## Requirements
**a.** Name every fact in the top line of the Swamp Water review, above the reviewer's name.
**b.** Please copy the Swamp Water review word for word, from "Fox // 1941" up to and including "whole lot worse.".

## Page text
□ □ □ □

Fox // 1941 // 88 Minutes // Not Rated
Reviewed by Appellate Judge Daryl Loomis // March 11th, 2012
Most people's a whole lot better than we think they are. But some men are a whole lot worse.
What did director Jean Renoir do to follow up his classic film, The Rules of the Game? The same thing every self-respecting European director fleeing the Nazis around 1940 did, he came to America and got caught up in Hollywood's studio system. Typically, the studios couldn't figure out or didn't care about how to utilize his talent and handed him the same scripts as anyone else. Renoir was able to work with the system, though, and churned out a few really good films during his time in the states. His first film for 20th Century Fox, Swamp Water doesn't bear the mark of greatness of his earlier work, but is a solid entry in Renoir's body of work that has finally received a decent home theater release in the US.

□ □ □ □

## Collected material
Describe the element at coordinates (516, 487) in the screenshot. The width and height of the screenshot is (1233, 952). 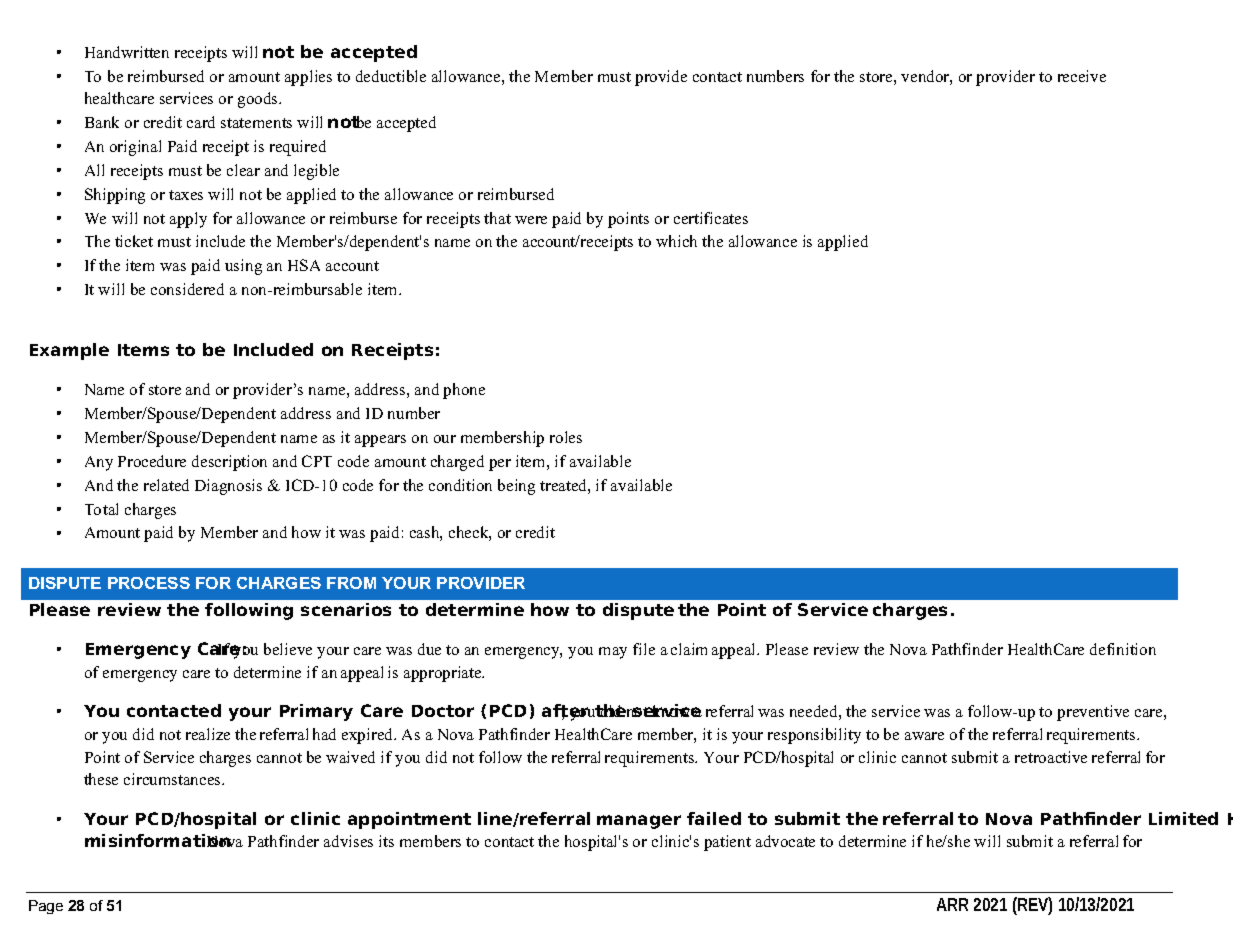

□ □ □ □

## Solutions to the problems
**a.**
Fox
1941
88 Minutes
Not Rated

**b.**
Fox // 1941 // 88 Minutes // Not Rated
Reviewed by Appellate Judge Daryl Loomis // March 11th, 2012
Most people's a whole lot better than we think they are. But some men are a whole lot worse.